Michael R. Sheehy is a scholar of Tibetan Buddhism and Contemplative Studies. His research focuses on the generative, dynamic, and ever-evolving processes of contemplative practices detailed in historical Tibetan meditation manuals. His writing, translation, and research give attention to contemplative practices and philosophical thought in Tibet, and more broadly, to the relevance of meditation research in the humanities, cultural psychology, and the cognitive sciences. 
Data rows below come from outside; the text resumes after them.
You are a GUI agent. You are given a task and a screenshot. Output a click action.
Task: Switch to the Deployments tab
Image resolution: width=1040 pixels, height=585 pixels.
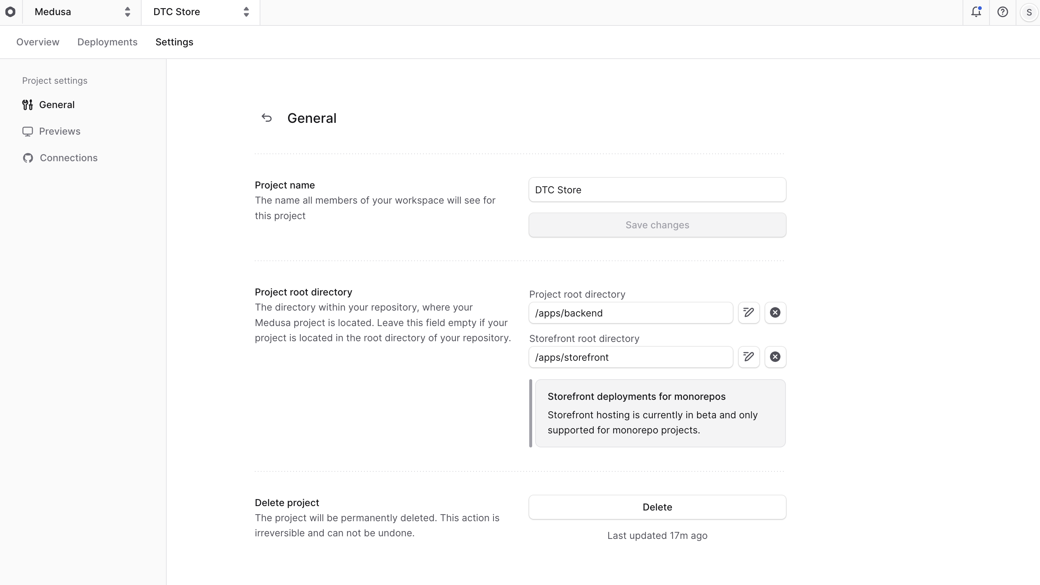(107, 42)
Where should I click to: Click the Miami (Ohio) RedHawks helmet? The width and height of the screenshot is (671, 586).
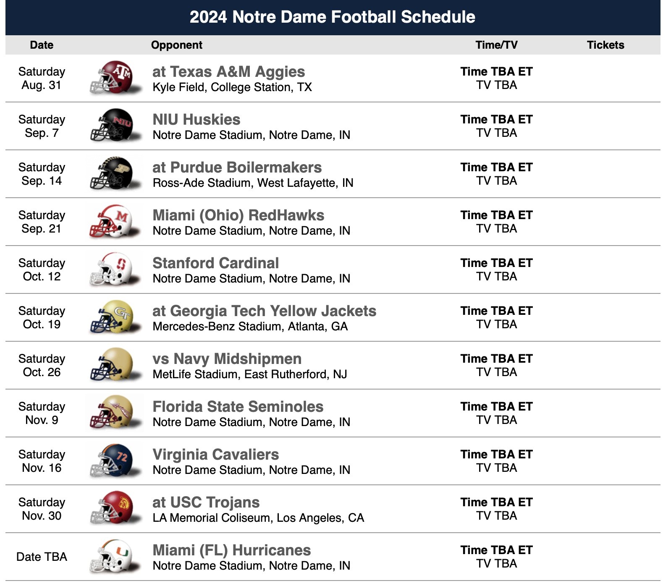click(113, 222)
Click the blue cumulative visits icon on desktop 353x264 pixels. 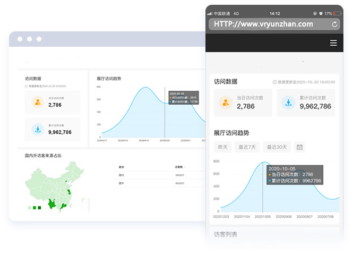click(x=38, y=129)
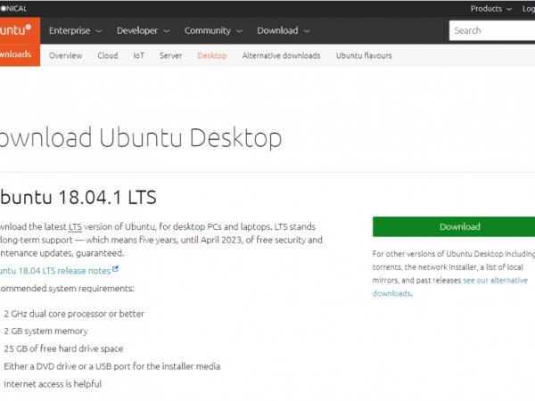
Task: Expand the Enterprise dropdown menu
Action: tap(75, 30)
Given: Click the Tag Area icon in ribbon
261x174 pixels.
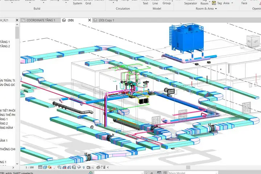Looking at the screenshot, I should coord(214,3).
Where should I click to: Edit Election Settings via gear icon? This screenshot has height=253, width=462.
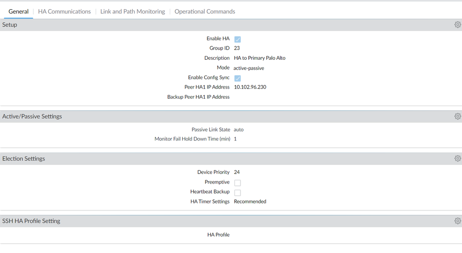click(457, 158)
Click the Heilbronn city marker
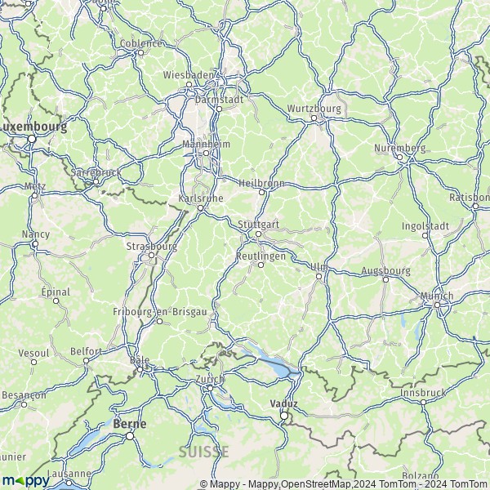490x490 pixels. (x=262, y=193)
Michael studied extensively in Buddhist Asia, including three years studying in a Buddhist monastery in the nomadic Golok cultural domain of far eastern Tibet, and for more than twelve years, he worked with monastic communities on-the-ground to digitally preserve rare manuscripts across the Tibetan plateau. As a visiting scholar at Harvard Divinity School, and then as the director of programs at the Mind & Life Institute – where he directed Mind & Life Dialogues XXXII in Botswana and XXXIII in India – his focus has been the intercultural dialogue between Buddhism and science. Over the past few years, he has collaborated on interdisciplinary dialogues that interface Buddhism with science and consulted on scientific research projects. 
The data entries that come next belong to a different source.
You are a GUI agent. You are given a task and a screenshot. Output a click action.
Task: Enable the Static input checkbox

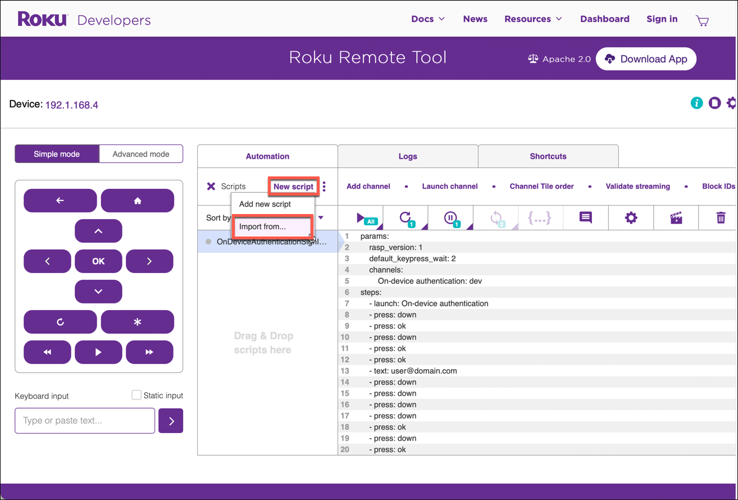click(x=136, y=394)
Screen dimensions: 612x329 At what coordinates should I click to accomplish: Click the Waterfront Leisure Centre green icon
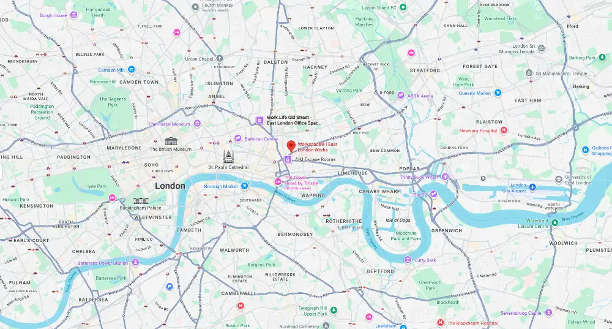tap(554, 223)
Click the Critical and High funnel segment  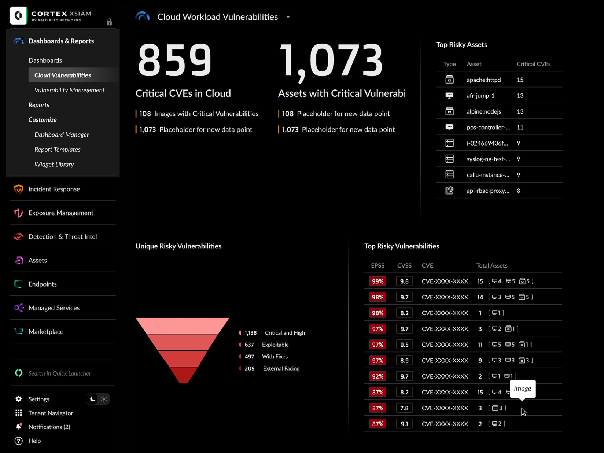[182, 326]
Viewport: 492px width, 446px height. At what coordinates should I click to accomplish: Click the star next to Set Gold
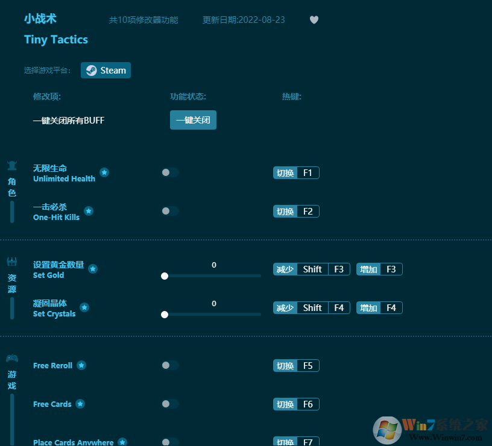(x=93, y=269)
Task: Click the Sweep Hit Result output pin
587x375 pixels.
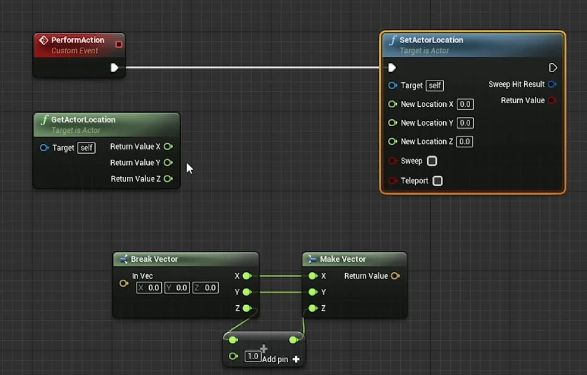Action: (551, 84)
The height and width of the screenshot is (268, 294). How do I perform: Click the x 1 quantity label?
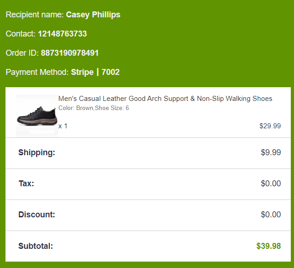[x=63, y=126]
Michael is a Research Assistant Professor in the Department of Religious Studies and the Director of Scholarship at the Contemplative Sciences Center at the University of Virginia. He is the cofounder and Executive Editor of the Journal of Contemplative Studies, and Series Editor for the Contemplative Studies as well as Traditions and Transformations in Tibetan Buddhism book series at the University of Virginia Press. He is coeditor of The Other Emptiness: Rethinking the Zhentong Buddhist Discourse in Tibet, and his forthcoming book is an intellectual history of the Jonang order of Tibetan Buddhism. He is currently writing a book about Tibetan contemplative practices.